‘Praise The Lard’: A Barbecue Legend Shows Us How To Master Smoked Chicken Wings
Published June 3rd, 2017 at 6:00 AM
Mike and Amy Mills are a father-daughter team from southern Illinois.
Mike was trained as a dental technician. “I made false teeth — crowns, bridges, partials — this type of thing. It’s what I did as a trade,” he recalls. “Later on, I started barbecuing just for the fun of doing it.”
And that’s what made him famous.
Mike is 75 now. Along with a pen and glasses, he carries a meat thermometer in his shirt pocket. He doesn’t like to brag, but he has won numerous international barbecue competitions. He is even in the Barbecue Hall of Fame in Kansas City, Mo.
In short, the guy standing on my porch on a recent rainy day is a barbecue legend. With his daughter Amy, he runs a place in Murphysboro, Ill., called 17th Street Barbecue, where they spread “the gospel of barbecue,” as Amy puts it. Hence the title of their new cookbook, Praise the Lard: Recipes and Revelations from a Legendary Life in Barbecue. It has simple recipes like pimento cheese and tangy coleslaw, as well as more ambitious projects — like instructions on how to select and prepare a whole hog.
We didn’t get in that deep. I asked Mike and Amy to show us something people can make in their own backyards: smoked chicken wings finished on the grill. These barbecue evangelists preach that you don’t need fancy equipment to make great meat.
To prove it, they set to work on a well-used and very basic Weber charcoal grill. For heat, Mike likes a natural lump charcoal — not charcoal briquettes.
“It’s all-natural wood — it’s not got chemicals and coal and other additives just to extend the wood product. It’s 100 percent wood,” he says.

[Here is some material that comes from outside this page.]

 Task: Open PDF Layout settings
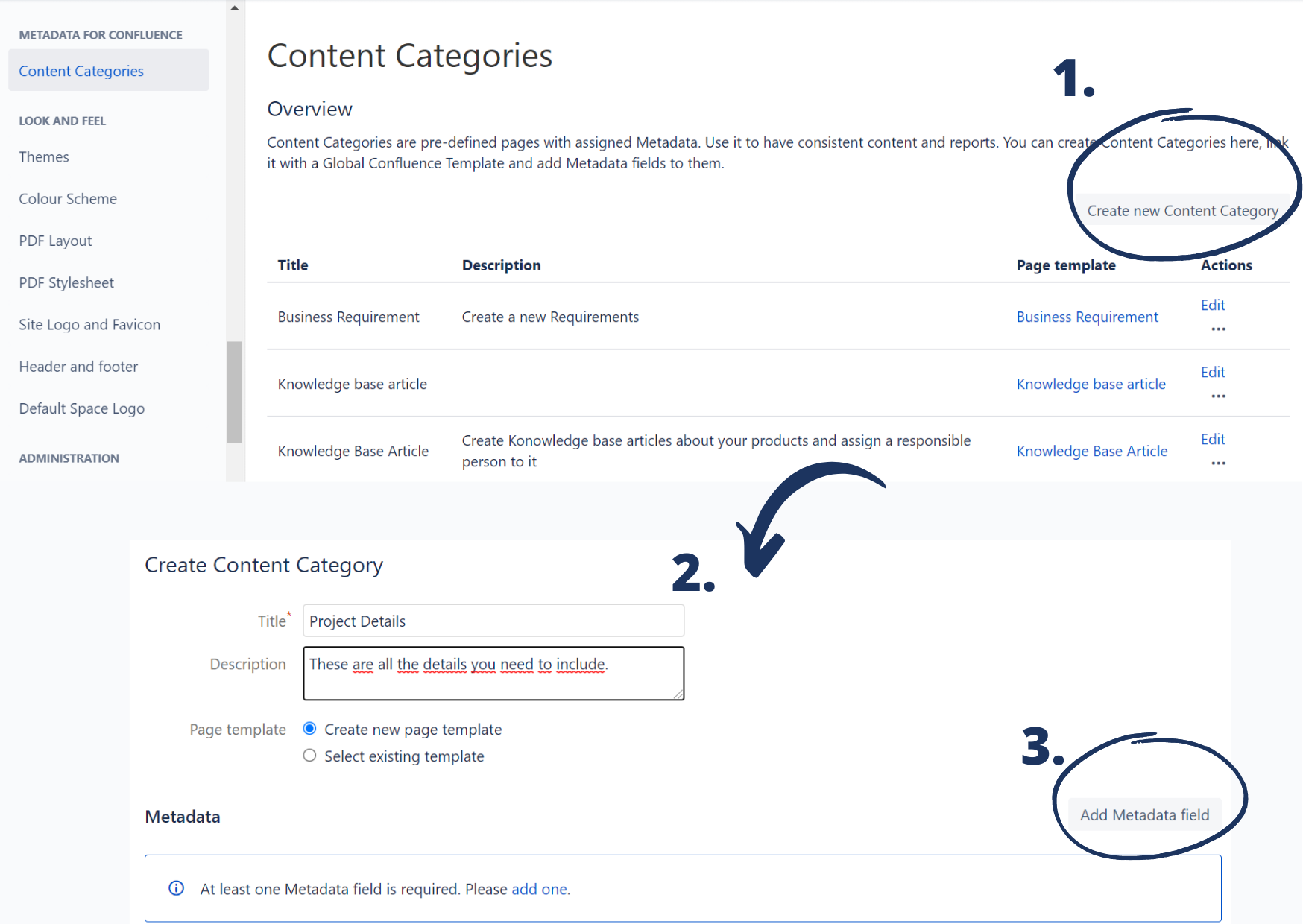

He puts the charcoal lumps in a chimney and lights them. Once the coals are red hot, he dumps them onto the grill. “You want your coals to be nice and red and charred,” he explains.
Then, right on top of the glowing coals goes an almost magic ingredient: a branch of apple wood, which Mike and Amy brought with them from southern Illinois.
“Something a lot of people don’t know: Trees have bark. Bark blackens your meat. Your apple wood has a skin. … It’s very thin,” Mike says. So apple wood won’t darken your meat, he says.
“So charcoal is the heat source,” Amy adds, “and wood is the flavor.”
As soon as the apple wood goes on, a sweet, smoky aroma fills the porch. “It smells like heaven,” Mike says — and that’s before there’s even any meat on the grill.
The wings have already gotten a spice rub. They go on over indirect heat and should sit there for about an hour and a half undisturbed. They’re not intensely cooking just yet, just slowly smoking.
That’s one of the beauties of barbecuing, Mike says — it’s “the great friendship maker,” an excuse for people to get together with no hurry and just sit around and talk. “People aren’t pushing and shoving; they know when it’s ready there’s going to be something good.”
Finally, we move on to the second step in these two-step wings: It’s time to apply a couple of different house sauces — with a tiny little mop. “We’re not painting a house; we’re fixing a meal. That’s why we use a mop” instead of a brush, Mike explains. At this point, he and Amy add more hot coals and sear the wings over direct heat.
The cookbook includes the family’s recipe for barbecue sauce, which you’ll find below.
You want to pull the wings off the grill when the internal temperature hits 165 degrees Fahrenheit, or when they look nice and charred but not blackened.
“You eat with your eyes, too,” Mike notes. “In fact, that’s the first thing you eat with is your eyes and your nose.”
At this point, I need to recruit an impartial judge to help taste these wings, so I corral my next-door neighbor, Diane Swann. She has lived in this neighborhood for decades and she loves a good wing — hot, mild or in-between. Amy hands Diane a wingette. Her verdict?
“Very delicious,” Diane declares. (Food & Wine magazine agrees — it called the Mills’ wings the best in the country.)
“There are just so many layers of flavor here — garlic, salt, dry rub, smoke, chicken itself, and then the sauce,” Amy says.
As Diane puts it with a chuckle, “Poor chicken don’t stand a chance.”